Oral Histories

Interview of Lily Lee Chen

Immigrant from Taiwan. City council member and mayor of Monterey Park, California. First female Chinese American mayor in the United States.
Suburban Chinatown: Chinese American Business and Political Leaders in the San Gabriel Valley
Asian American History
Biographical Note:
Immigrant from Taiwan. City council member and mayor of Monterey Park, California. First female Chinese American mayor in the United States.
Cline, Alex
Chen, Lily Lee
Persons Present:
Chen and Cline.
Place Conducted:
Chen's home in Monterey Park, California.
Supporting Documents:
Records relating to the interview are located in the office of the UCLA Library's Center for Oral History Research.
Interviewer Background and Preparation:
The interview was conducted by Alex Cline, series coordinator, UCLA Library's Center for Oral History Research; musician. Cline prepared for the interview by studying biographical information supplied by the interviewee.
Processing of Interview:
The interviewer prepared a timed log of the audio recording of the interview. Chen was given the opportunity to review the log in order to supply missing or misspelled names and to verify the accuracy of the content. Those corrections were entered into the text without further editing or review on the part of the Center for Oral History Research (COHR) staff. The original audio for session 5, which took place on 10/22/2015, was lost, the session that is published is a redo.
6.75 hrs.
Regents of the University of California, UCLA Library.
Series Statement:
The Suburban Chinatown series focuses on political and business leaders in the San Gabriel Valley who came to the U.S. in the post-1965 wave of Asian immigration after the Immigration and Nationality Act of 1965 abolished the quota system based on national origins. The series was undertaken as a collaborative effort between the UCLA Library’s Center for Oral History Research and the American East Asian Cultural and Educational Foundation (AEACEF). AEACEF recommended the majority of the individuals interviewed and introduced the interviewer to the narrators. Many of the narrators are also featured in the AEACEF’s book Thirty Years of Chinese American Immigration in Southern California.

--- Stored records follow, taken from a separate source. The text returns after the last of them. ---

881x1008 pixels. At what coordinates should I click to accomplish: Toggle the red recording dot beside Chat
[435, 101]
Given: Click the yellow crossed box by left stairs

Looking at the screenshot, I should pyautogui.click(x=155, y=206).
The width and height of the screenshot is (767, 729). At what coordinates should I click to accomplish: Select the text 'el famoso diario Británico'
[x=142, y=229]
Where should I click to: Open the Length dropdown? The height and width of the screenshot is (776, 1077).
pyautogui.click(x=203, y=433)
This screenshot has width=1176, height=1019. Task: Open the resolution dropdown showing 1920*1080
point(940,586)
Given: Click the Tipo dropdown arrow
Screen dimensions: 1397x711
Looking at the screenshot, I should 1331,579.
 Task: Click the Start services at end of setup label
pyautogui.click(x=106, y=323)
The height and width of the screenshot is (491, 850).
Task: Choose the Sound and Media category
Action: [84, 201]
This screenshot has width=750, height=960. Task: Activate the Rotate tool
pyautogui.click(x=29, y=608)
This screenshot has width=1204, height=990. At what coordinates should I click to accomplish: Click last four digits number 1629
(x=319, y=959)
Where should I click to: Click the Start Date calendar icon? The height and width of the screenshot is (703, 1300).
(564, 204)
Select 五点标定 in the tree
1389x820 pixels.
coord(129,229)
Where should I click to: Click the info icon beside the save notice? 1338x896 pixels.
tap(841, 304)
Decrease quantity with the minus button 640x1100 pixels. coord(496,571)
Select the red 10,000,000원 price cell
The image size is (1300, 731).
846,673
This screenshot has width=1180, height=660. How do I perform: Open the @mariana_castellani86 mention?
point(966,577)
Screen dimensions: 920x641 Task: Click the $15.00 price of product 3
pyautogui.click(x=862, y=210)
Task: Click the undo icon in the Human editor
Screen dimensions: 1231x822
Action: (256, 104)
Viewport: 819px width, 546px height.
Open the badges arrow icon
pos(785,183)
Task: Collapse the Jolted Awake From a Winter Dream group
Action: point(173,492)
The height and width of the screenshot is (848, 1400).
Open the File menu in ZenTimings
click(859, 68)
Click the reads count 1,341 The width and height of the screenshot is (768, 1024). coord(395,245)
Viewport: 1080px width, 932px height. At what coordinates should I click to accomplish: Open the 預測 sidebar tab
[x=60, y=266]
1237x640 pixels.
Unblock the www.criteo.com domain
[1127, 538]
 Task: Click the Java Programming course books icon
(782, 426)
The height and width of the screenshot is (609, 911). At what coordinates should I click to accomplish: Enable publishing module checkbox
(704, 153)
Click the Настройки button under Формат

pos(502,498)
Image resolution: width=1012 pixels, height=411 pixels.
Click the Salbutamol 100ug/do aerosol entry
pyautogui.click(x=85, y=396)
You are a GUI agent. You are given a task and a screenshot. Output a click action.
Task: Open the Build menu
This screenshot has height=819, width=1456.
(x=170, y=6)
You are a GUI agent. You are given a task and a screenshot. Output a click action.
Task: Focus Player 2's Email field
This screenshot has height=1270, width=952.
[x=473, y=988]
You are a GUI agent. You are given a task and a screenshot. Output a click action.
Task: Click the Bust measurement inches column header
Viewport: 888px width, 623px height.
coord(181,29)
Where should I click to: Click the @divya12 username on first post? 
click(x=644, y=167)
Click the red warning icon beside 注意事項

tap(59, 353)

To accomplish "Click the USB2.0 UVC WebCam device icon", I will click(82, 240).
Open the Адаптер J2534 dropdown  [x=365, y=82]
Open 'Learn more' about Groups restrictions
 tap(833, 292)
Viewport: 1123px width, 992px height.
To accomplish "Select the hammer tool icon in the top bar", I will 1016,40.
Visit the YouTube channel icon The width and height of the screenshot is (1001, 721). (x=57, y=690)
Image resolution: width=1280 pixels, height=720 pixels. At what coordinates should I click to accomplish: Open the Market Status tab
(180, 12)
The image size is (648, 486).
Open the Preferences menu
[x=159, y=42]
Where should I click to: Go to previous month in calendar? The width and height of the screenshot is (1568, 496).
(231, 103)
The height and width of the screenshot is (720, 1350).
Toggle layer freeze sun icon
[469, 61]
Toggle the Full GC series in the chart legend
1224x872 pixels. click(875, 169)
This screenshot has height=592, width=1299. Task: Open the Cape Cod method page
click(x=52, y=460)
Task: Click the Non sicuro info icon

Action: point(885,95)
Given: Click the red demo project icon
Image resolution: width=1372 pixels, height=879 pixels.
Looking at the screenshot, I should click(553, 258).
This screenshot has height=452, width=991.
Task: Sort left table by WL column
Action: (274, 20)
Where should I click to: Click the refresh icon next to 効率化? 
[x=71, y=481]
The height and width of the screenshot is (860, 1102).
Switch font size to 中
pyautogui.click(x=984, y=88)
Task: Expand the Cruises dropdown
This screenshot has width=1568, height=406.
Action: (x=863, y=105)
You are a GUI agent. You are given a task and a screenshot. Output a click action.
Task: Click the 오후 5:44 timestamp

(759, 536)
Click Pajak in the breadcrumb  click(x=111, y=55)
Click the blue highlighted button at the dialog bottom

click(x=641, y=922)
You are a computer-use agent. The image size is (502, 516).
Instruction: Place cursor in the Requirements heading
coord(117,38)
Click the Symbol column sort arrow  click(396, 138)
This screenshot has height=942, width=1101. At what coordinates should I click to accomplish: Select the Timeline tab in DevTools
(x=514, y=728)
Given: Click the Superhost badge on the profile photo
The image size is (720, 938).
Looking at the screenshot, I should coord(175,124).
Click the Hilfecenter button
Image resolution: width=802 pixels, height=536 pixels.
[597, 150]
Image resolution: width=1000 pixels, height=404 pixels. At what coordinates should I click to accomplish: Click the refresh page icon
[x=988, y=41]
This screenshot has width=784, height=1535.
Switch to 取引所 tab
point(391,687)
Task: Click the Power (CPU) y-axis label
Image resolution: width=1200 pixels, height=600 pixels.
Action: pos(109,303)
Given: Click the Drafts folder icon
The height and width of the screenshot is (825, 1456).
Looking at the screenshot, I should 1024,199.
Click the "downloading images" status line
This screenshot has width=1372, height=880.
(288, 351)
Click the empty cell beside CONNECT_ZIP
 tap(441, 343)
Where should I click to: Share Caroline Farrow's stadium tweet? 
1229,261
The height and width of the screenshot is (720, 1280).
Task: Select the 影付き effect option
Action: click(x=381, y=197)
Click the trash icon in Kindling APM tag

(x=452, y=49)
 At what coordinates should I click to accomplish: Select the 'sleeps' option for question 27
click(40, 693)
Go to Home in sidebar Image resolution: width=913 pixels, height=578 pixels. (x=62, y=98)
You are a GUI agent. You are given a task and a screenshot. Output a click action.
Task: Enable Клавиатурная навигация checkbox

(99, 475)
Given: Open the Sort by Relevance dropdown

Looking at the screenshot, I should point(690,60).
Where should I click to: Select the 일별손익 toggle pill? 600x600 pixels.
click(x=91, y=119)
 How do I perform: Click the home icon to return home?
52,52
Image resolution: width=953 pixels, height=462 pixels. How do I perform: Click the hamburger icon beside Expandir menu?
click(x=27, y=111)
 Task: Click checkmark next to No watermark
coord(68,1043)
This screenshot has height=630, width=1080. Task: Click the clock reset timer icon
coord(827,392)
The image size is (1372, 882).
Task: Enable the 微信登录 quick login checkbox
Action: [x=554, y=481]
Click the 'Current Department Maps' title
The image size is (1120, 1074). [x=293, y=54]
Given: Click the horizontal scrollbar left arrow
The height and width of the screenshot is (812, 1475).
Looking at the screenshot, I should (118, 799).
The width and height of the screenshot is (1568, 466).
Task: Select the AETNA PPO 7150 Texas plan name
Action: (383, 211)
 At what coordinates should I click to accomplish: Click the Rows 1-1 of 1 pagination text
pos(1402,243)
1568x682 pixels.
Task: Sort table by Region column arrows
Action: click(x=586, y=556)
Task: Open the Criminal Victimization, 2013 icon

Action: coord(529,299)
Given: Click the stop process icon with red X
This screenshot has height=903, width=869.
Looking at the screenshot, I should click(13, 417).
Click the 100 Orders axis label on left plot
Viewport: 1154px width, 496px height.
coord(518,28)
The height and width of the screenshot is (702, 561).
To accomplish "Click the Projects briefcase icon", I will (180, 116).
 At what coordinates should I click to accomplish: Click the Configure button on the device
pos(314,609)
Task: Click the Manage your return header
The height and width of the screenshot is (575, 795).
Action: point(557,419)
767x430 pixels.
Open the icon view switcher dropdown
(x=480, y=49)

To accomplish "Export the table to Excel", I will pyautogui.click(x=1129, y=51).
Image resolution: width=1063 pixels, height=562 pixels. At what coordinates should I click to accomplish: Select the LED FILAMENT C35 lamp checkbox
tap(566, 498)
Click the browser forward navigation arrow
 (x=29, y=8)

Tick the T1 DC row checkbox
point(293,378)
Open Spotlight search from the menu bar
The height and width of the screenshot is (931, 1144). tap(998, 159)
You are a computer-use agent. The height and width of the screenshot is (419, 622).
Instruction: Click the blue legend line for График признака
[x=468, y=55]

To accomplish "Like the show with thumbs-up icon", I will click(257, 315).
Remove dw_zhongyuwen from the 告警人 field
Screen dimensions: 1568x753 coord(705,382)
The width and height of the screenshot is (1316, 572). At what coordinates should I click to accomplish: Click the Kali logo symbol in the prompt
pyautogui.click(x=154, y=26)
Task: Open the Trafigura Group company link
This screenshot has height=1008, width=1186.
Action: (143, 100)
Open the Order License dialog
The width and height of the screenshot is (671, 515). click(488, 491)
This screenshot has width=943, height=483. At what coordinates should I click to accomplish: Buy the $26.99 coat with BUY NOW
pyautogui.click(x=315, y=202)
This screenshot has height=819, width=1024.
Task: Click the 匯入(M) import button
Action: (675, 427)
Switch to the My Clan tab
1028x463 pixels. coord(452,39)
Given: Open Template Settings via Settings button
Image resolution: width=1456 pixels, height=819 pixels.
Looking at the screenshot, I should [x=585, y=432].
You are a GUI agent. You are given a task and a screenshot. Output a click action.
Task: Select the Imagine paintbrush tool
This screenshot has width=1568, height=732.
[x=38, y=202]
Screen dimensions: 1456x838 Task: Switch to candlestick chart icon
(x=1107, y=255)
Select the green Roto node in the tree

Early life in Tianjin, China—Father’s involvement with the Kuo Min Tang (KMT) and subsequent arrest, jailing, and torture by the Japanese—Father’s escape from prison—Family’s fleeing via boat from communist Tenjin to Taiwan in 1949 due to father’s KMT affiliations—Reflections on relationship with now deceased parents—Shared background with husband Paul Chen—Relationship with religion and mortality—Reflections on family’s politics—Relationship with sisters—Differences between life in Taiwan and life in China—Thoughts on the different groups of Chinese immigrants in the United States.
Immigration to United States as a student in Taiwan—Travels abroad via U.S. State Department’s Youth Leaders Training Program—Death of mother—Job broadcasting bilingually on the America Today radio program—Studies at San Francisco State University—Decision to study social welfare—Meeting husband Paul Chen—Marriage and birth of two children—Receiving master’s degree in social work from University of Washington—Reflections on politics of the 1960s and the shaping of personal beliefs—Relocation to Huntington Beach, California—Employment as a social worker for Los Angeles County and subsequent promotion to administrator for the Asian Pacific social welfare program—Early involvement in the Asian American community—Participation in National Conference on Families in 1980 and appointment to President Jimmy Carter’s Advisory Committee on Adult Education—Assessment of work ethic—Relocation to Monterey Park—Involvement in local government and election as mayor of Monterey Park—Thoughts on the publicity around being the first Chinese American female mayor in the United States—Appointment to the East West Center in Hawai’i by President Bill Clinton—Involvement with the Democratic Party.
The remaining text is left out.